Using http://www.spaceshipsrentals.co.nz/

Pick-up and drop off is Christchurch so we have 31days to get around both islands!

It's not long enough; we know, but we have to balance our time VS having a job when we get back home! We're both (just) under 30 so this won't be a retirement fund spending spree!

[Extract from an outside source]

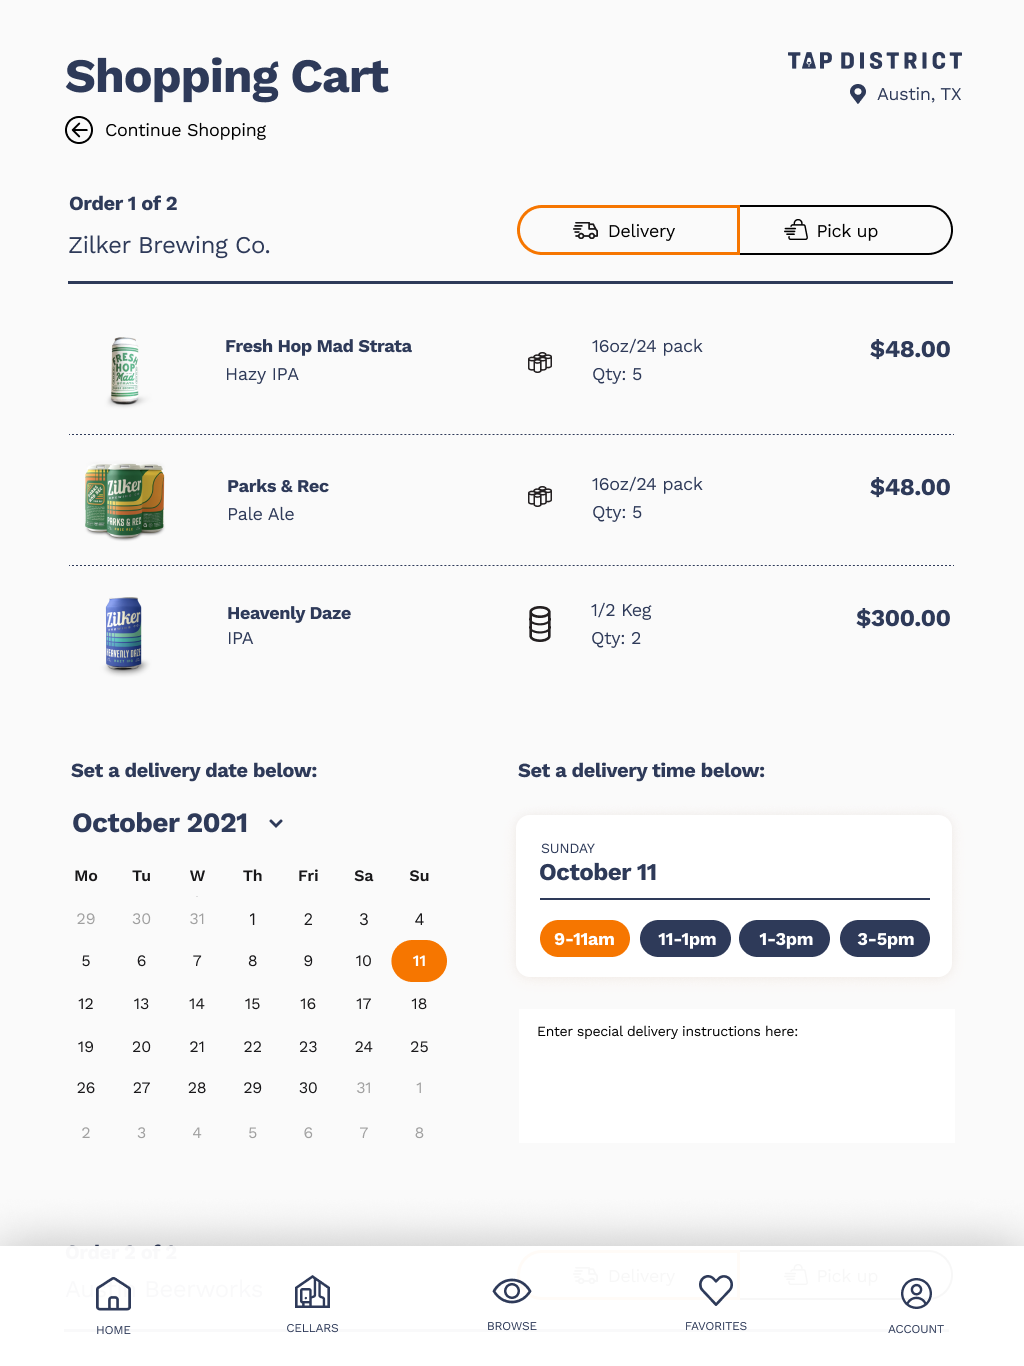The height and width of the screenshot is (1366, 1024).
Task: Select the 3-5pm delivery time slot
Action: pyautogui.click(x=885, y=939)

What MUST we see & do in this time???? Suggestions greatly appreciated. Also places to stop, free $$ and lesser crowded preferred, but we'll take all advice on board.

Regards,
Paul.

NOTE: We're also heading to Australia - see forum post http://www.motorhomefacts.com/ftopic-75809.html


----------



## SidT (May 9, 2005)

Hi Paul. The Bay of Islands, The Coromendal in the North, then Taupo, Rotaroa, Hawkes Bay, the list is endless, I would get a good guide book and study it, you have plenty of time. When we go I borrow my daughters car and use backpacker hostels, but you can park a camper just about anywhere in NZ.
Cheers Sid


----------



## bozzer (Jul 22, 2009)

Hi
We went to New Zealand 6 years ago for 6 weeks to meet up with our then 25yr son and girlfriend who were over there for 12 months on their bikes.
We split our trip to 4 weeks south island and 2 north island.
We landed in Christchurch and took a couple of days to get over jetlag. Lovely city.
Then over Arthurs Pass towards Greytown. Stopped at Arthurs pass overnight and walked to Devils punchbowl waterfall. Greytown is grey but don't miss pancake rocks.
We then went to the glaziers, didn't do the helicopters which in our opinion caused alot of noise pollution. Instead the youngsters went on an organised walk on the glazier whilst we walked up to Fox's glazier. The other glazier(forgotten name) is interesting and there is a lovely walk around a lake nearbye with reflections of Mount Cook, Mount Tasmin. Such a diverse area going from Glazier to rainforest vegitation on one morning.
We then headed to Milford Sound. Fantastic area but we arrived in glorious sunshine only to go through the tunnel and be in mist but still a magical atmosphere.
We then headed to Dunedin and saw the Royal Albatross and also the Penguins which were moulting and on land - a real bonus.
At some point we went to Arrowtown near Queenstown but you being younger I think you may enjoy Queenstown more. Our youngest son is there at present and enjoying sunny weather.
We headed back to Christchurch and then up to the whale watching area beginning with K. We all went on the whale watch - for some fantastic others, who are not usually seasick, were ill the whole trip!!!
Then headed to North Island
Wellington is fantastic but windy. We did the usual Taupo, don't miss Craters of the Moon and the other Sulpher place which I've forgotten the name (old age) I think you need to do so at least one Maori touristy thing. Then running out of time we headed towrds Auckland calling at MataMata (Hobbiton) and the coast.
Buy the Lost Planet and theres lots more.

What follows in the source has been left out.